Our study focused on patients who underwent planned surgery. Individuals who had delirium detected during baseline screening and subsequently had their surgery postponed or cancelled would not have been included, suggesting that baseline delirium may have been underestimated. Furthermore, only 61% of participants had a postoperative 4AT assessment, meaning that some cases of delirium could have gone undetected. It should be noted, however, that local protocols recommend repeating the 4AT only if there are changes in cognition or behaviour [22], so the lower rate of postoperative assessments may reflect that few patients exhibited new or altered cognitive symptoms. Prospective data collection would help overcome these limitations and provide a more accurate picture of delirium prevalence.

This study did not investigate non-pharmacological contributors to postoperative delirium. The combined influence of medications, existing comorbidities, and other risk factors, such as frailty, warrants further investigation. We specifically examined the use of opioid analgesics, antidepressants, gabapentinoids, and benzodiazepines due to their known association with postoperative delirium. However, other medications may also contribute to delirium risk, and future research should aim to capture a broader range of drugs.

Although delirium screening is recommended for Aboriginal and Torres Strait Islander patients aged 45 years and older, so few individuals met this criterion at our study sites that reporting results could risk identification; consequently, these data were not included.

 

CONCLUSION

This study highlights that 41% of older adults undergoing planned surgery were taking at least one high-risk medication, including benzodiazepines, antidepressants, opioid analgesics, or gabapentinoids, at the time of surgery. Delirium screening was conducted for 80% of patients on admission and 61% postoperatively.
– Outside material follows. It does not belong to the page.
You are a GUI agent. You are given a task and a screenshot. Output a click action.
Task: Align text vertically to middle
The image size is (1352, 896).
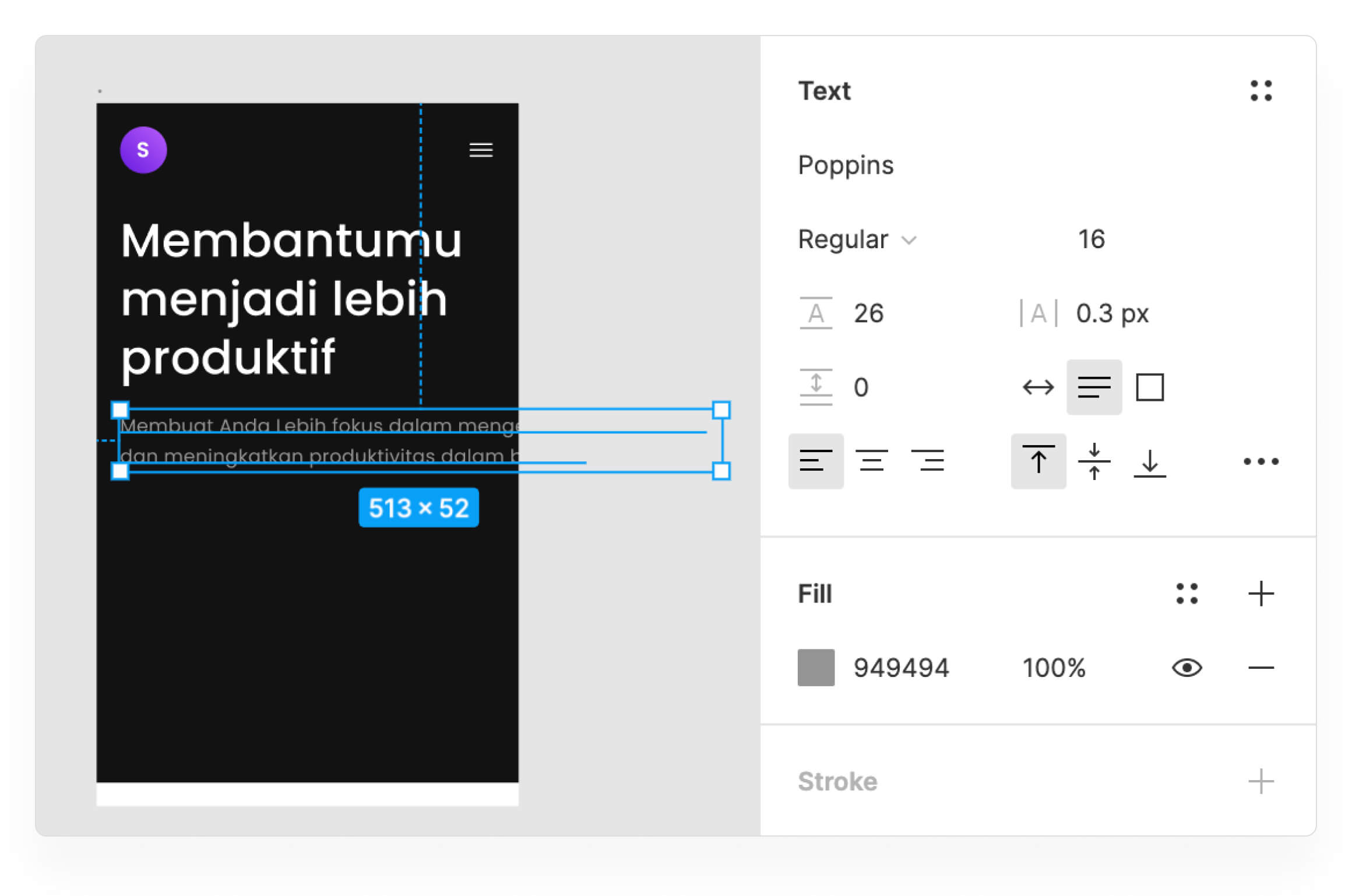coord(1094,461)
These findings underscore the need for strategies to prevent postoperative delirium, including careful review and potential reduction of high-risk medication use before planned surgery.

 

ACKNOWLEDGMENTS: None

CONFLICT OF INTEREST: None

FINANCIAL SUPPORT: None

ETHICS STATEMENT: This study was exempt from formal ethics approval under local policy guidelines of the Central Adelaide Local Health Network (CALHN) Human Research Ethics Committee (Reference no: CALHN19857). The exemption was granted because the project adhered to the National Health and Medical Research Council’s National Statement on Ethical Conduct in Human Research, fulfilled local audit requirements, and posed no foreseeable risk to patients.